Le sentier est balisé de deux bois de cerf entrecroisés sur une plaque blanche. Il emmène sur les hauteurs du Sinterthal, à travers des bois d’abord plutôt sombres, avant de déboucher sur un petit chemin qui serpente au pied de falaise de grès rouge. Commence un segment d’environ 4 kilomètres à la tranquillité idyllique : pas un randonneur en vue. Les rochers se succèdent le long du sentier. Quelques cavités aussi.
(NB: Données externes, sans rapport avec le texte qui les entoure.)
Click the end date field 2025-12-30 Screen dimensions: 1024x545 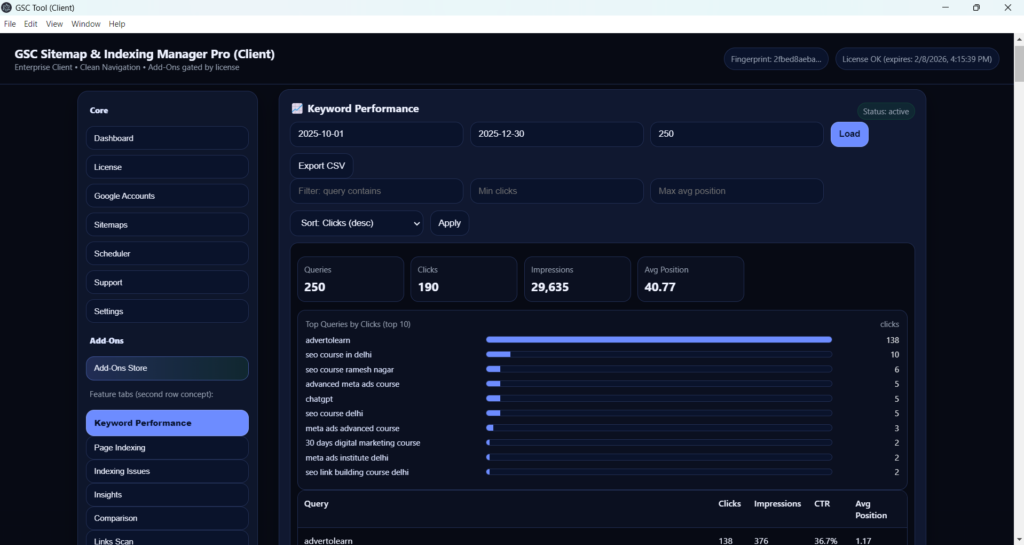(556, 134)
Attention aux buissons de fougères si vous avez décidé de partir en short toutefois. De petites créatures à huit pattes avides de sang pourraient trouver vos jambes appétissantes – oui je parle des tiques.


Un peu d’histoire

Une fois sur la crête, le circuit offre la possibilité de poursuivre jusqu’au cimetière gallo-romain des Trois-Saints, par la route forestière du petit Hohwalsch. Entourée d’un muret, la trentaine de tombes vaut le détour. Chacune d’entre elles est constituée d’une pierre dressée en forme de maison sur une dalle rectangulaire, destinée à recevoir les cendres du défunt. Le bloc vertical servait à déposer des offrandes. Il est parfois décoré de trois visages : c’est ce qui a donné son nom au lieu-dit. Au moment de revenir sur mes pas pour reprendre la boucle de la randonnée, je découvre un abri sur ma gauche. Idéal pour casser la graine, il offre une vue sur les vallons boisés environnants.
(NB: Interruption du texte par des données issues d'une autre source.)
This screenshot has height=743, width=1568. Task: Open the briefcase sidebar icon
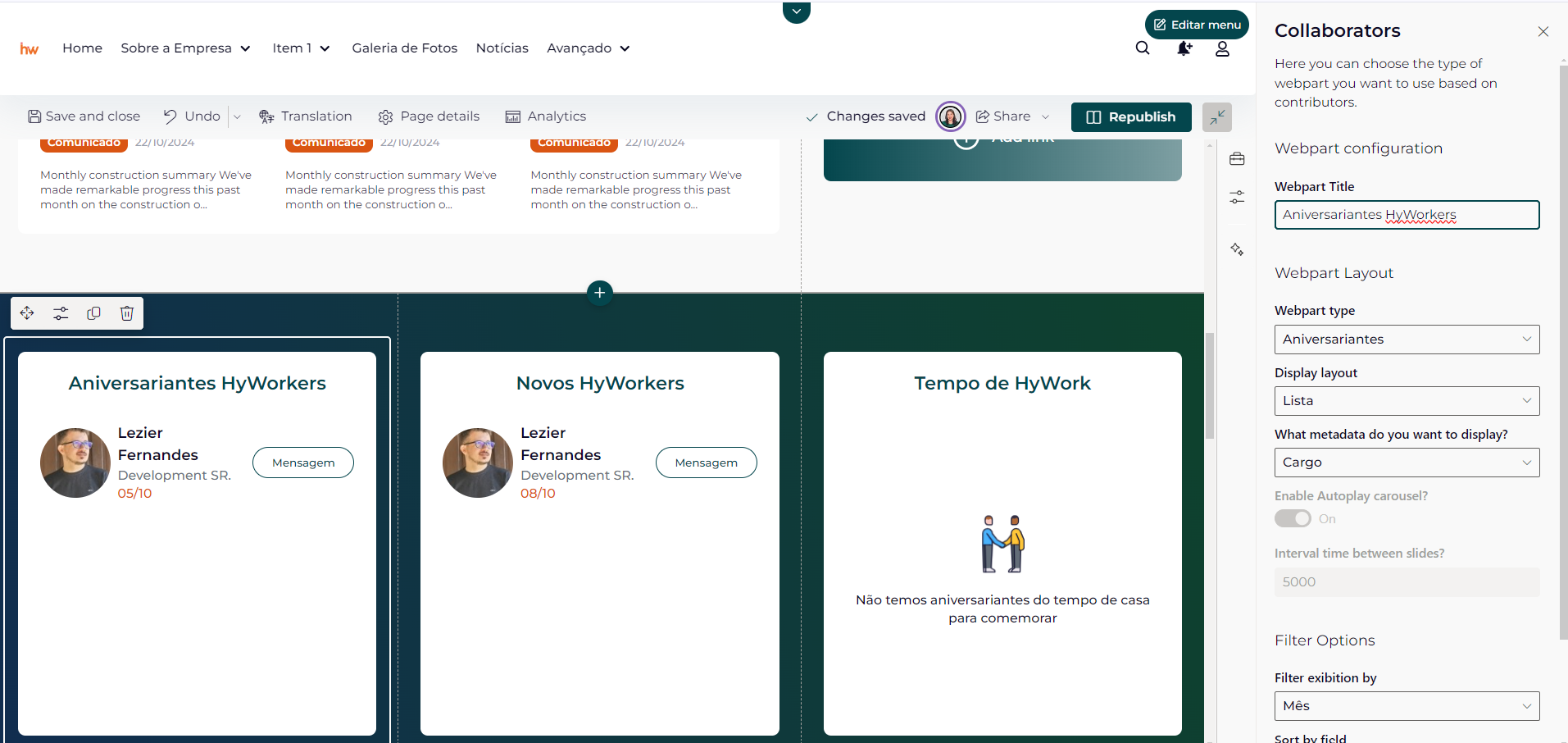click(x=1237, y=159)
Il est ensuite temps de quitter la route forestière pour un petit sentier qui descend légèrement avant de grimper en pente (très) douce jusqu’au rocher du Howalsch. Jolie vue, une nouvelle fois. Nouvelle pause café. La rando commence légèrement à tirer dans les pattes en raison des mini-dénivelés successifs – creux de quelques mètres puis remontée quelques pas plus loin. Le circuit emmène ensuite au pied du rocher, sur la place du même nom, pour continuer la route. Il faut remonter une nouvelle fois à travers bois pour retrouver les murs de grès, et arriver aux ruines du Château du Heidenschloss.

Si ces vestiges sont difficiles à distinguer au milieu de la végétation et des rochers, ils sont pourtant plein d’Histoire. Le Heidenschloss – littéralement château des Païens – est aussi appelé château égyptien. Il aurait en effet servi de refuge à des bandes de brigands « bohémiens », aussi appelés égyptiens au XI et XIIe siècles. Il aurait également servi de base fortifiée pour attaquer le château de Dabo, tout proche.


Une grotte miraculeuse

Un peu plus loin, retour sur une route forestière : celle des Bloecherplatz, pour deux kilomètres de marche en direction du hameau Saint-Léon. Si cette large route est bien dégagée et ensoleillée, elle est aussi suffisamment haute pour être rafraîchie par un vent descendu des crêtes. Parfait pour aller se promener au plus chaud de l’été.

Le bitume du hameau finit par remplacer le sable. Après dix minutes à longer de très jolis jardins – fleuris, en plein mois de mai – le lieu-dit se termine au promontoire de Saint-Léon du Durrenberg, offrant une très belle vue sur Walscheid. Il faut ensuite rebrousser chemin, pour descendre en direction de la grotte Saint-Léon. Elle se laisse découvrir un quart d’heure plus tard, au détour d’un virage. Et cela vaut le coup d’oeil. Il s’agit de la plus grande cavité naturelle du massif des Vosges. Elle est profonde de 32 mètres, et possède un porche haut de 8 mètres.

Après plusieurs jours de pluie, un ruisseau apparaît au fond de la grotte. Il y a deux siècles, la source était plus abondante et attirait les couples en mal d’enfants, car elle était réputée miraculeuse, guérissant la stérilité. Elle doit son nom au pape Léon IX, qui y aurait séjourné dans sa jeunesse, dans la première moitié du XIe siècle.

Au départ de la grotte, il ne reste plus qu’une vingtaine de minutes de marche pour revenir au point d’eau. Bilan de la journée : cinq heures de circuit au frais, sur des sentiers calmes et pleins de chants d’oiseaux.